As the Minister stressed, the utilization of EU funds played a key role last year, as in 2014 the Government disbursed EU funding worth HUF 1850bn (EUR 5.96bn). Along with that, other large factors behind the economic expansion were state investment and consumption growth, he added.
He underlined that the volume of exports totalled more than EUR 100bn in the initial eleven months of last year, but the Funding for Growth Scheme of the National Bank of Hungary was also a key driver of growth as it reinvigorated lending. The improvement in employment was another positive phenomenon, he added: last year the number of people in employment was 170 thousand higher compared to the previous year.
Among the risk factors which the country is facing the Minister mentioned a potentially drawn-out Russian-Ukrainian conflict that may dampen the performance of some Hungarian enterprises -- among them banks, such as OTP or Eximbank, or energy company MOL and pharmaceuticals producer Richter. Other potential drawbacks are fluctuating European export markets and deflation within the European Union, which has dragged down Japan’s economic growth for years.
As the Minister explained, family tax allowances have also boosted domestic consumption: last year, these tax incentives left HUF 197bn at families, up by HUF 39bn compared to the previous year.
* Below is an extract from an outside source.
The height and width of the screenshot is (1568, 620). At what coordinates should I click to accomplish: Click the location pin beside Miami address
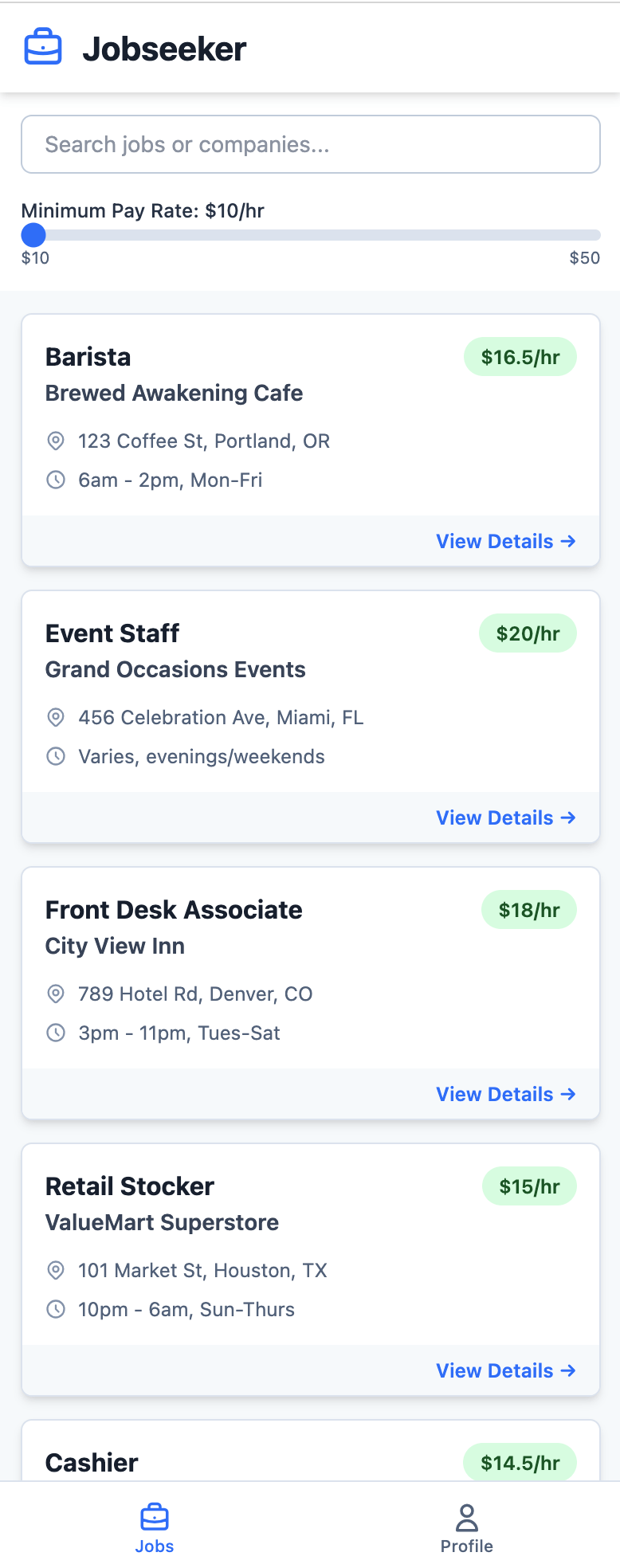pos(56,717)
As far as the introduction of Euro is concerned, the Minister revealed that the country fulfils three out of the altogether four EU convergence criteria: central government deficit is firmly below 3 percent of GDP, inflation and interest rate levels are close to those of the three countries with the best data. All these would permit a fast-track adoption of the Euro, but as Mihály Varga said he “does not think it right”. It is obvious, he pointed out, that for countries which had joined the Euro-zone and had been less developed than the bloc’s average the adoption of the Euro turned out to be a failure. For Hungary, having its own currency is an advantage and it is “worth exploiting”, he said.